- 首先,MAP 表必须有一个列可以为映射提供优先级。
- 那么你应该 PIVOT 这个表。
- 下一步是合并所有源表的 UNION ALL。
- 最后,我们可以使用 FIRST_VALUE 函数连接所有并选择我们的值。
- 有了这样的结果,您可以在 MERGE 中替换它。
用于测试的结构和样本数据:
CREATE OR REPLACE TABLE SOURCE1 (
ID int,
NAME string,
CATEGORY string,
HEIGHT numeric);
CREATE OR REPLACE TABLE SOURCE2 (
ID int,
NAME string,
CATEGORY string,
HEIGHT numeric);
CREATE OR REPLACE TABLE SOURCE3 (
ID int,
NAME string,
CATEGORY string,
HEIGHT numeric);
CREATE OR REPLACE TABLE MAP (
PRIORITY int,
SOURCE_COLUMN string,
SOURCE_TABLE string);
INSERT INTO SOURCE1 (ID, NAME, CATEGORY, HEIGHT)
VALUES (1, 'A', 'T1', 4),
(2, 'B', 'T2', 5),
(3, 'C', 'T3', 6);
INSERT INTO SOURCE2 (ID, NAME, CATEGORY, HEIGHT)
VALUES (1, 'A1', 'T1', 4.4),
(2, 'B1', 'T22', 6),
(3, NULL, 'T3', 7.2);
INSERT INTO SOURCE3 (ID, NAME, CATEGORY, HEIGHT)
VALUES (1, 'A12', 'T21', NULL),
(2, 'B', NULL, 6),
(3, 'C3', 'T3', NULL);
INSERT INTO MAP (PRIORITY, SOURCE_COLUMN, SOURCE_TABLE)

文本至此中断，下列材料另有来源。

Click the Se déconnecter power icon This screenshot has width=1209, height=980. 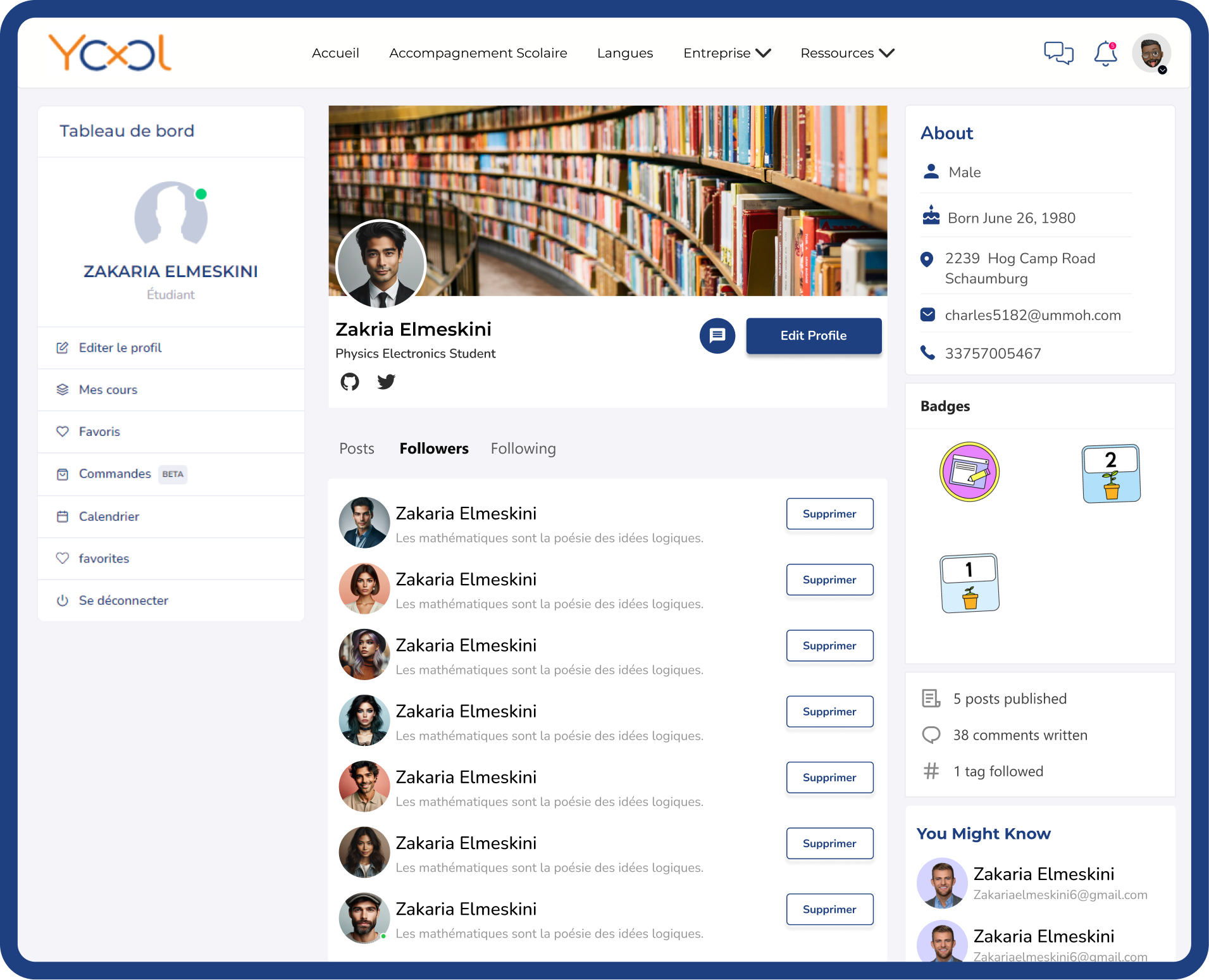tap(63, 600)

VALUES (1, 'NAME', 'SOURCE3'),
(2, 'NAME', 'SOURCE1'),
(3, 'NAME', 'SOURCE2'),
(1, 'CATEGORY', 'SOURCE2'),
(2, 'CATEGORY', 'SOURCE3'),
(3, 'CATEGORY', 'SOURCE1'),
(1, 'HEIGHT', 'SOURCE1'),
(2, 'HEIGHT', 'SOURCE2'),
(3, 'HEIGHT', 'SOURCE3');
以及我对解决方案的建议:
WITH _MAP AS (
SELECT *
FROM MAP
PIVOT (MAX(SOURCE_TABLE) FOR SOURCE_COLUMN IN ('NAME', 'CATEGORY', 'HEIGHT')) AS p(PRIORITY, NAME, CATEGORY, HEIGHT)
), _SRC AS (
SELECT 'SOURCE1' AS SOURCE_TABLE, ID, NAME, CATEGORY, HEIGHT FROM SOURCE1
UNION ALL
SELECT 'SOURCE2' AS SOURCE_TABLE, ID, NAME, CATEGORY, HEIGHT FROM SOURCE2
UNION ALL
SELECT 'SOURCE3' AS SOURCE_TABLE, ID, NAME, CATEGORY, HEIGHT FROM SOURCE3
)
SELECT DISTINCT _SRC.ID,
FIRST_VALUE(_SRC.NAME) OVER(PARTITION BY _SRC.ID ORDER BY MN.PRIORITY) AS NAME,
FIRST_VALUE(_SRC.CATEGORY) OVER(PARTITION BY _SRC.ID ORDER BY MC.PRIORITY) AS CATEGORY,
FIRST_VALUE(_SRC.HEIGHT) OVER(PARTITION BY _SRC.ID ORDER BY MH.PRIORITY) AS HEIGHT,
REPLACE(FIRST_VALUE(_SRC.SOURCE_TABLE) OVER(PARTITION BY _SRC.ID ORDER BY MN.PRIORITY) || '-' ||
FIRST_VALUE(_SRC.SOURCE_TABLE) OVER(PARTITION BY _SRC.ID ORDER BY MC.PRIORITY) || '-' ||
FIRST_VALUE(_SRC.SOURCE_TABLE) OVER(PARTITION BY _SRC.ID ORDER BY MH.PRIORITY), 'SOURCE', 'S') AS LINEAGE
FROM _SRC
LEFT JOIN _MAP AS MN ON _SRC.SOURCE_TABLE = MN.NAME AND _SRC.NAME IS NOT NULL
LEFT JOIN _MAP AS MC ON _SRC.SOURCE_TABLE = MC.CATEGORY AND _SRC.CATEGORY IS NOT NULL
LEFT JOIN _MAP AS MH ON _SRC.SOURCE_TABLE = MH.HEIGHT AND _SRC.HEIGHT IS NOT NULL;
结果:
+----+------+----------+--------+----------+
| ID | NAME | CATEGORY | HEIGHT | LINEAGE |
+----+------+----------+--------+----------+
| 1 | A12 | T1 | 4 | S3-S2-S1 |
| 2 | B | T22 | 5 | S3-S2-S1 |
| 3 | C3 | T3 | 6 | S3-S2-S1 |
+----+------+----------+--------+----------+